▶ [Exercise prompt]
Reproduce each of the following lines word for word, omitting the pictures.

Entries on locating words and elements
──────────────────────────────
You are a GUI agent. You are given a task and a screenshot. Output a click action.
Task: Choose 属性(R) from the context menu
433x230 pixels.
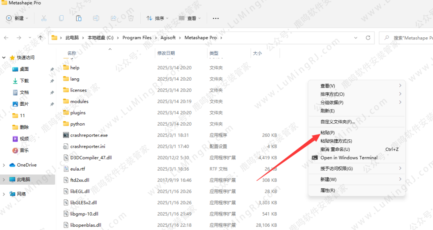point(328,190)
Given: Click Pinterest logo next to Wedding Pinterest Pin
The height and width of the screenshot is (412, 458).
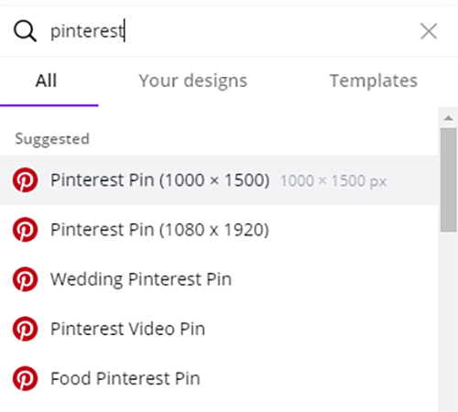Looking at the screenshot, I should 26,279.
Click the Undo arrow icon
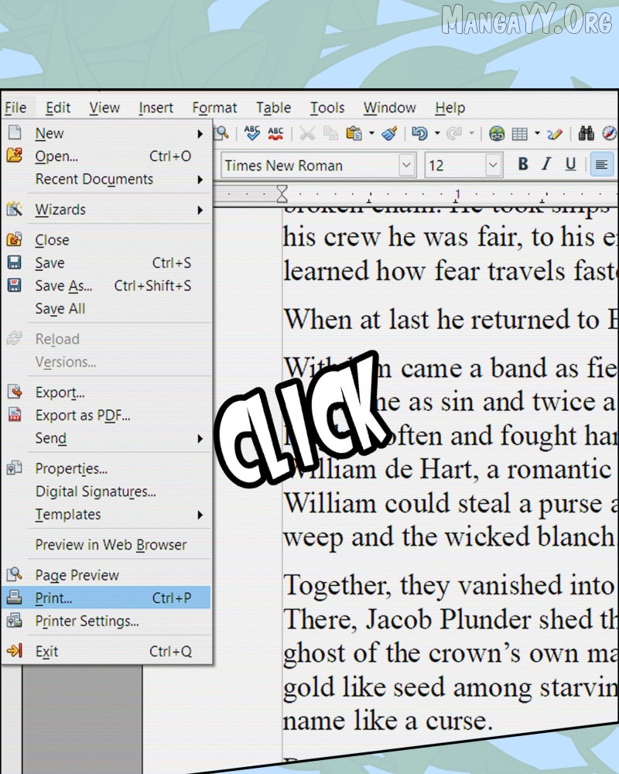 tap(419, 133)
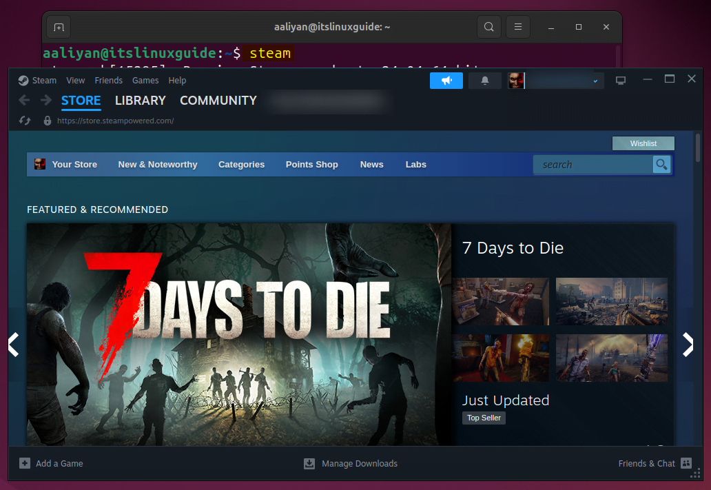The height and width of the screenshot is (490, 711).
Task: Click the Add a Game plus icon
Action: (25, 463)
──────────────────────────────
▶ [Task response]
You are a GUI agent. You are given a task and a screenshot. Output a click action.
Task: Choose 属性(R) from the context menu
433x230 pixels.
point(328,190)
Given: Click Pinterest logo next to Wedding Pinterest Pin
The height and width of the screenshot is (412, 458).
Looking at the screenshot, I should 26,279.
Click the Undo arrow icon
 tap(419, 133)
The height and width of the screenshot is (490, 711).
Task: Click the Add a Game plus icon
Action: (25, 463)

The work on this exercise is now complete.